急いで走ってきたせいで上手く言葉が喋れない。
「それでなんだい?私にお礼しに来たのかい?」
「……お礼をしたい気持ちは……山々なんだけど……お願い時間が無いの……。過去を戻して欲しい。」
「……そんなに痩せて。幸せになれなかったのかい?」
「なれなかったわ……。でも何より……大好きな人達が皆不幸になってしまったの。」
私は我慢出来ず泣き出してしまった。
「おやおや、可哀想に。すまないね、私に未来予知が出来たら過去に戻させなかったのに。違う世界の未来までは見られないんだよ。」
おばあさんは私を優しく抱きしめた。
「ううん、おばあさんは悪くないわ。……私が悪かったの。」
「自分を責めるのはもうお辞め。あんただってこうなるとは思わなかったんだ。巻き戻しを戻す……変えてしまった未来を戻すには星の中を泳ぐんだ。わかるかい?」
「星の中を……。」
「もしかしたら失敗するかもしれない。失敗した場合、星を飲むのとは違いあんたは命を落とすかもしれない。……それでもやるかい?」
「……ええ。自分の蒔いた種だもの。自分で責任を取るわ。
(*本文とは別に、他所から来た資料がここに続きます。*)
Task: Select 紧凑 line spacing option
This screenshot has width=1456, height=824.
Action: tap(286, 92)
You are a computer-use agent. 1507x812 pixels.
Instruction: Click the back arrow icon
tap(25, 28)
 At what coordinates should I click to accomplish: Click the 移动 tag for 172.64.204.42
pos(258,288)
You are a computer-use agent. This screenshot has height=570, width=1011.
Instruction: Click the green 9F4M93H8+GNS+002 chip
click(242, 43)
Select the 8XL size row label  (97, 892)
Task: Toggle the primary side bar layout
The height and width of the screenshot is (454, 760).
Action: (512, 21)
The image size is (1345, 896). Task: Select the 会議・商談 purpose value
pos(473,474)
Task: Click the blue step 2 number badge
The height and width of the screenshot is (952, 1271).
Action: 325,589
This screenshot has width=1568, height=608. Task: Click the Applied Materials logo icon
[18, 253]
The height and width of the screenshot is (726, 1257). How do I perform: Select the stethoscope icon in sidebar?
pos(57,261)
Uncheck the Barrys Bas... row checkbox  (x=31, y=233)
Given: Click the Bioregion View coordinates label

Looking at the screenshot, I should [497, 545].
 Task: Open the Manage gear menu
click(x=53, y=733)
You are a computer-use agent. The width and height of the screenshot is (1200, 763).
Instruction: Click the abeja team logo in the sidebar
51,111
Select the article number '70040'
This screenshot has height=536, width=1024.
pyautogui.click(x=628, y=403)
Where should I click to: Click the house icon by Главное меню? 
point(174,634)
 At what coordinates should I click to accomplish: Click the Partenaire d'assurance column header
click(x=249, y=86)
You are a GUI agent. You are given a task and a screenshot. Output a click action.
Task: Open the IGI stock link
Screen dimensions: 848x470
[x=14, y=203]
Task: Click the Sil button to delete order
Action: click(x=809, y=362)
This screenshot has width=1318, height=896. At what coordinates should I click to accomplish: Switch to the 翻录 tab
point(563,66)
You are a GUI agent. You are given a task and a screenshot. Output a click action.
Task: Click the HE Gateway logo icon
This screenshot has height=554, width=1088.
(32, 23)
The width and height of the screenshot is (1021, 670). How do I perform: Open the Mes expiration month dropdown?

」
「……話は終わったのか?おい、大丈夫か?」
私の腫れた目を見てヘルバーツ公爵様は慌てた。
「あの老婆に何かされたんじゃ……。」
「いえ、大丈夫です。……ヘルバーツ公爵様、今日は私あの宿に泊まっていきます。あのテムズ川の近くの宿です。」
「なんだって!?あんな小さい宿……。私がお金を出してあげるからもう少し良い宿に。」
「いえ、あの宿が良いのです。」
「……そうか。なら私もあの宿に泊まろう。」
「え!公爵様それはちょっと!」
「一緒の部屋は取らないから安心しろ。」
「そういうことでは無くて、公爵様をあのような宿に泊まらすのは……!」
「大丈夫だ。1日寝るだけならどこであろうと問題ない。それにアンネ嬢も知ってるだろう。今ロンドンは治安が悪い。いくらテムズ川付近で事件が起きてないにしろ心配なんだ。」
ヘルバーツ公爵様は真面目な顔で私にそう言った。
本当にこの人は誰なんだろう。本当にあの冷たかった旦那様と同一人物か。
「……ありがとうございます。ヘルバーツ公爵様、このお礼は必ず致します。領主様から助けていただいたお礼も、ハンカチを貸してくれたお礼も。」
「だからそんなもの良いと……。」
「私がしたいんです。……私、ヘルバーツ公爵様を誤解してました。冷たい方だと。……もう一度キチンと向き合ってみようと思います。だから上手くいくようにお祈りしてください。」
「……何の話だ?」
「秘密です。」
私はそう笑顔で返すと宿へと向かった。
深夜。皆が寝静まり町は静寂に包まれていた。
ヘルバーツ公爵様も眠ってるみたいだ。
私は静かに部屋を抜け出した。安い宿で良かった。セキュリティが甘いからだ。
「……やっぱり春とはいえ少し冷たいわね。」
テムズ川にそっと足を入れると少し身震いした。
水面には星が輝く。怖くないわけではない。でも私はやらなくては。
「失敗したら凍死か溺死か。……あまり水質も良くないからそっちも心配だわ。」
私は呟きながらどんどん川に入っていく。
「待っててね。すぐに戻すから……。」
どうか上手く行きますように。私はそう言うと息を止め、暗い水の中へと突き進んで行った――。